### Excerpt to read
------------------------------------
[PATCH 5.15 95/95] bpf: Fix prog_array_map_poke_run map poke update

[Date Prev][Date Next][Thread Prev][Thread Next][Date Index][Thread Index]

 



5.15-stable review patch.  If anyone has any objections, please let me know.

------------------

From: Jiri Olsa <jolsa@xxxxxxxxxx>

commit 4b7de801606e504e69689df71475d27e35336fb3 upstream.

Lee pointed out issue found by syscaller [0] hitting BUG in prog array
map poke update in prog_array_map_poke_run function due to error value
returned from bpf_arch_text_poke function.

There's race window where bpf_arch_text_poke can fail due to missing
bpf program kallsym symbols, which is accounted for with check for
-EINVAL in that BUG_ON call.

The problem is that in such case we won't update the tail call jump
and cause imbalance for the next tail call update check which will
fail with -EBUSY in bpf_arch_text_poke.

I'm hitting following race during the program load:

  CPU 0                             CPU 1

  bpf_prog_load
    bpf_check
      do_misc_fixups
        prog_array_map_poke_track

                                    map_update_elem
                                      bpf_fd_array_map_update_elem
                                        prog_array_map_poke_run

                                          bpf_arch_text_poke returns -EINVAL

    bpf_prog_kallsyms_add

After bpf_arch_text_poke (CPU 1) fails to update the tail call jump, the next
poke update fails on expected jump instruction check in bpf_arch_text_poke
with -EBUSY and triggers the BUG_ON in prog_array_map_poke_run.

Similar race exists on the program unload.

Fixing this by moving the update to bpf_arch_poke_desc_update function which
makes sure we call __bpf_arch_text_poke that skips the bpf address check.

Each architecture has slightly different approach wrt looking up bpf address
in bpf_arch_text_poke, so instead of splitting the function or adding new
'checkip' argument in previous version, it seems best to move the whole
map_poke_run update as arch specific code.

  [0] https://syzkaller.appspot.com/bug?extid=97a4fe20470e9bc30810

Fixes: ebf7d1f508a7 ("bpf, x64: rework pro/epilogue and tailcall handling in JIT")
Reported-by: syzbot+97a4fe20470e9bc30810@xxxxxxxxxxxxxxxxxxxxxxxxx
Signed-off-by: Jiri Olsa <jolsa@xxxxxxxxxx>
Signed-off-by: Daniel Borkmann <daniel@xxxxxxxxxxxxx>
Acked-by: Yonghong Song <yonghong.song@xxxxxxxxx>
Cc: Lee Jones <lee@xxxxxxxxxx>
Cc: Maciej Fijalkowski <maciej.fijalkowski@xxxxxxxxx>
Link: https://lore.kernel.org/bpf/20231206083041.1306660-2-jolsa@xxxxxxxxxx
Signed-off-by: Greg Kroah-Hartman <gregkh@xxxxxxxxxxxxxxxxxxx>
---
 arch/x86/net/bpf_jit_comp.c |   46 ++++++++++++++++++++++++++++++++++
 include/linux/bpf.h         |    3 ++
 kernel/bpf/arraymap.c       |   58 +++++++-------------------------------------
 3 files changed, 59 insertions(+), 48 deletions(-)
------------------------------------
### Dataset records
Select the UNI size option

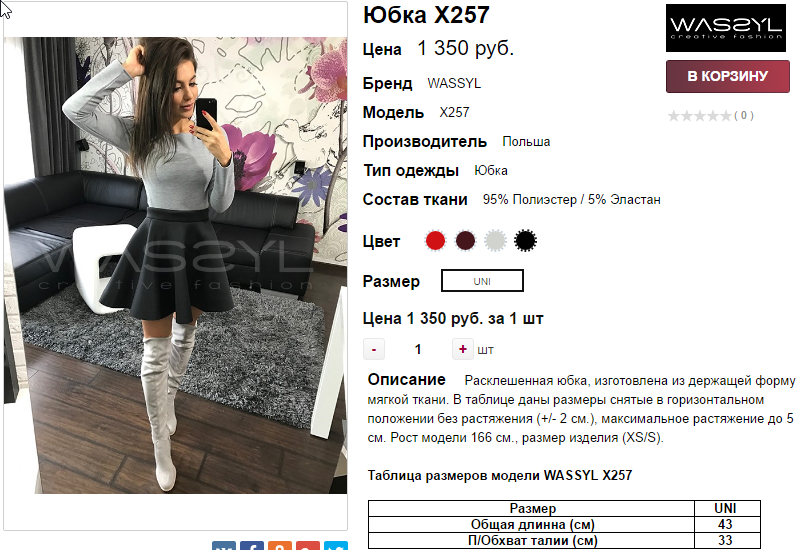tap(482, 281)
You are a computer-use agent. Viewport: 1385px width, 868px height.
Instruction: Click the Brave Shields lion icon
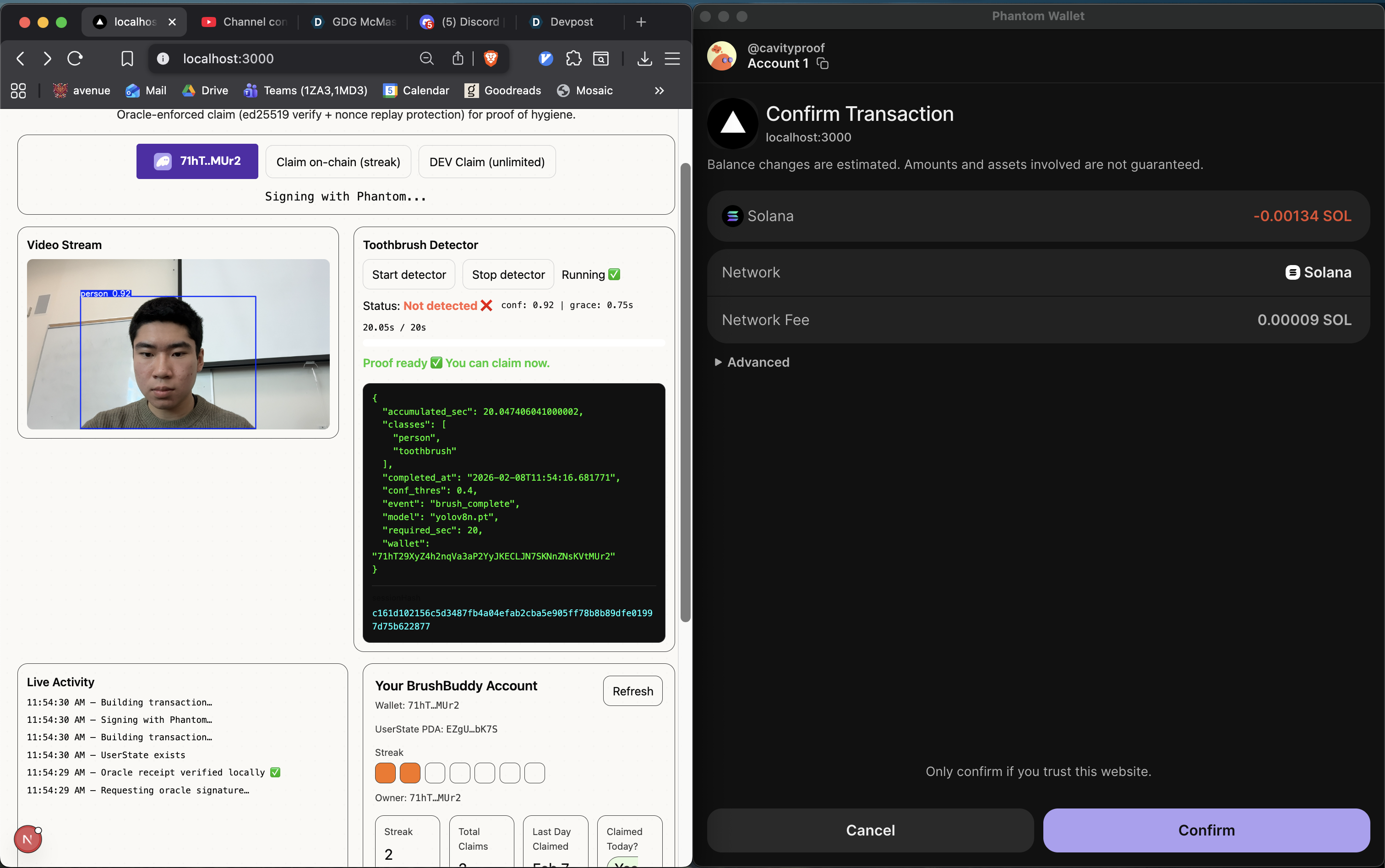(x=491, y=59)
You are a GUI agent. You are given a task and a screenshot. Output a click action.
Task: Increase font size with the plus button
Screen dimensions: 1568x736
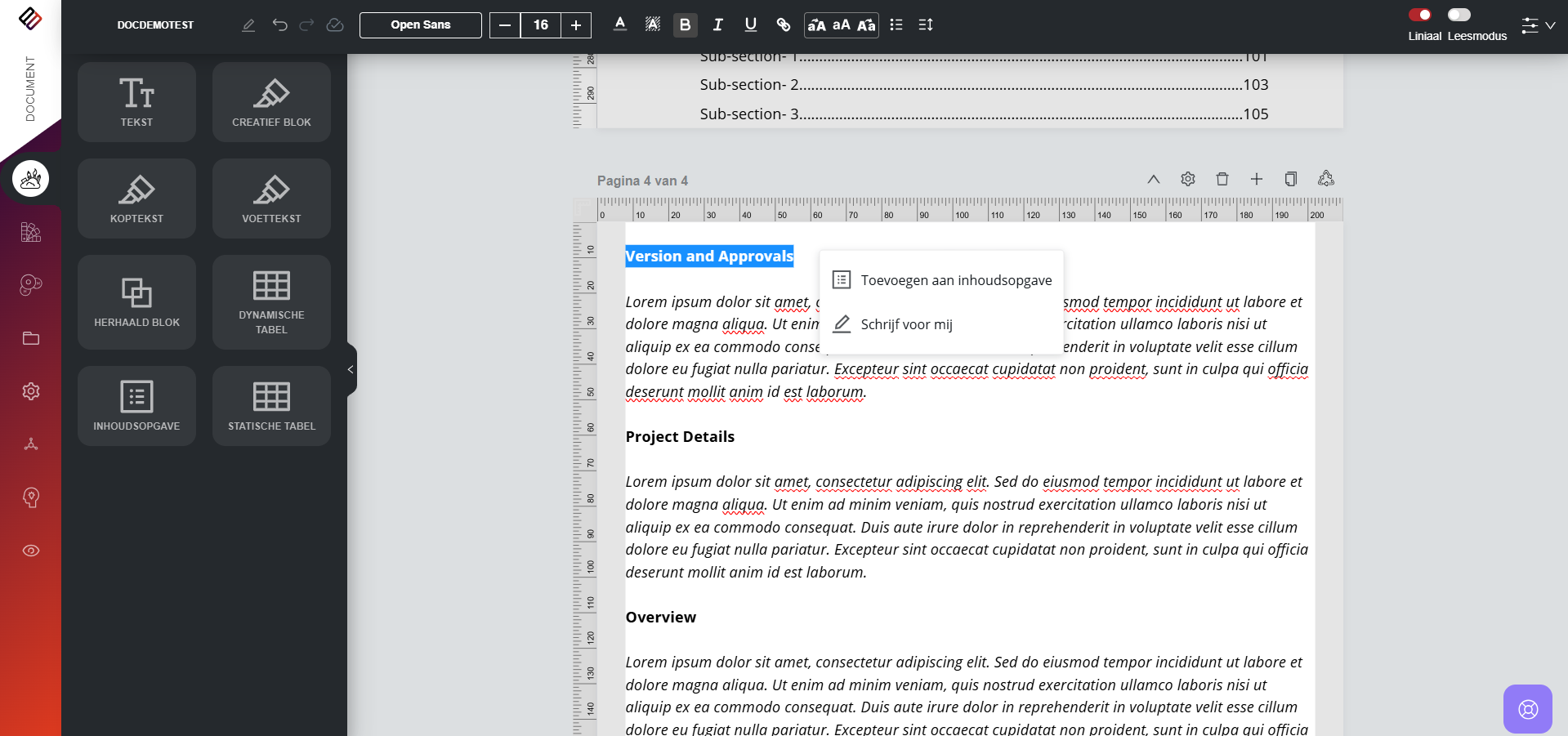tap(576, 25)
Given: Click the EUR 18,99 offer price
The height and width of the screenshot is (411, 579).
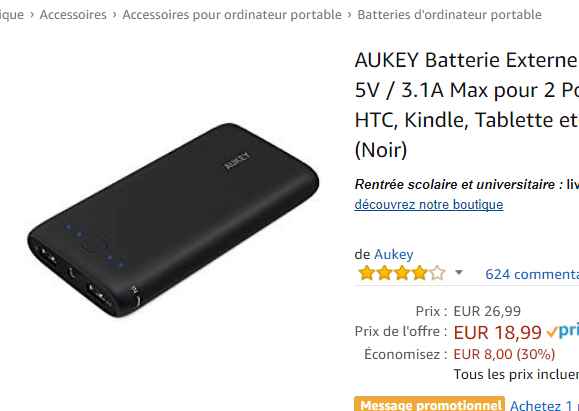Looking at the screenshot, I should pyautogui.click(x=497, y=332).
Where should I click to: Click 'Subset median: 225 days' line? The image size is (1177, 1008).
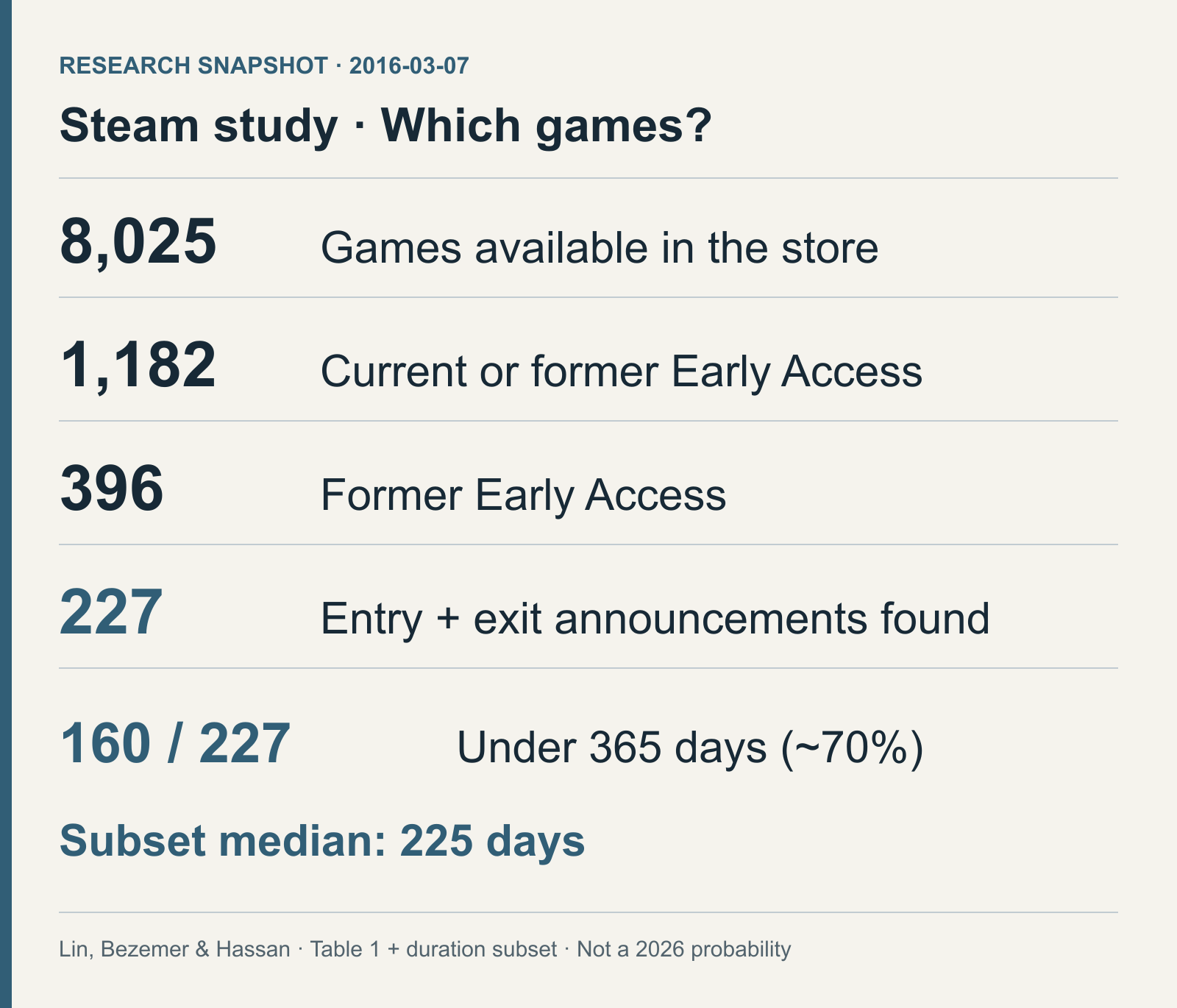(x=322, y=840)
------------------------------------
### What to work on
Resume the patch message about the prog_array_map_poke_run fix, starting right after "3 files changed, 59 insertions(+), 48 deletions(-)".

### Task output
--- a/arch/x86/net/bpf_jit_comp.c
+++ b/arch/x86/net/bpf_jit_comp.c
@@ -2403,3 +2403,49 @@ bool bpf_jit_supports_kfunc_call(void)
 {
 	return true;
 }
+
+void bpf_arch_poke_desc_update(struct bpf_jit_poke_descriptor *poke,
+			       struct bpf_prog *new, struct bpf_prog *old)
+{
+	u8 *old_addr, *new_addr, *old_bypass_addr;
+	int ret;
+
+	old_bypass_addr = old ? NULL : poke->bypass_addr;
+	old_addr = old ? (u8 *)old->bpf_func + poke->adj_off : NULL;
+	new_addr = new ? (u8 *)new->bpf_func + poke->adj_off : NULL;
+
+	/*
+	 * On program loading or teardown, the program's kallsym entry
+	 * might not be in place, so we use __bpf_arch_text_poke to skip
+	 * the kallsyms check.
+	 */
+	if (new) {
+		ret = __bpf_arch_text_poke(poke->tailcall_target,
+					   BPF_MOD_JUMP,
+					   old_addr, new_addr, true);
+		BUG_ON(ret < 0);
+		if (!old) {
+			ret = __bpf_arch_text_poke(poke->tailcall_bypass,
+						   BPF_MOD_JUMP,
+						   poke->bypass_addr,
+						   NULL, true);
+			BUG_ON(ret < 0);
+		}
+	} else {
+		ret = __bpf_arch_text_poke(poke->tailcall_bypass,
+					   BPF_MOD_JUMP,
+					   old_bypass_addr,
+					   poke->bypass_addr, true);
+		BUG_ON(ret < 0);
+		/* let other CPUs finish the execution of program
+		 * so that it will not possible to expose them
+		 * to invalid nop, stack unwind, nop state
+		 */
+		if (!ret)
+			synchronize_rcu();
+		ret = __bpf_arch_text_poke(poke->tailcall_target,
+					   BPF_MOD_JUMP,
+					   old_addr, NULL, true);
+		BUG_ON(ret < 0);
+	}
+}
--- a/include/linux/bpf.h
+++ b/include/linux/bpf.h
@@ -2280,6 +2280,9 @@ enum bpf_text_poke_type {
 int bpf_arch_text_poke(void *ip, enum bpf_text_poke_type t,
 		       void *addr1, void *addr2);
 
+void bpf_arch_poke_desc_update(struct bpf_jit_poke_descriptor *poke,
+			       struct bpf_prog *new, struct bpf_prog *old);
+
 struct btf_id_set;
 bool btf_id_set_contains(const struct btf_id_set *set, u32 id);
 
--- a/kernel/bpf/arraymap.c
+++ b/kernel/bpf/arraymap.c
@@ -957,11 +957,16 @@ static void prog_array_map_poke_untrack(
 	mutex_unlock(&aux->poke_mutex);
 }
 
+void __weak bpf_arch_poke_desc_update(struct bpf_jit_poke_descriptor *poke,
+				      struct bpf_prog *new, struct bpf_prog *old)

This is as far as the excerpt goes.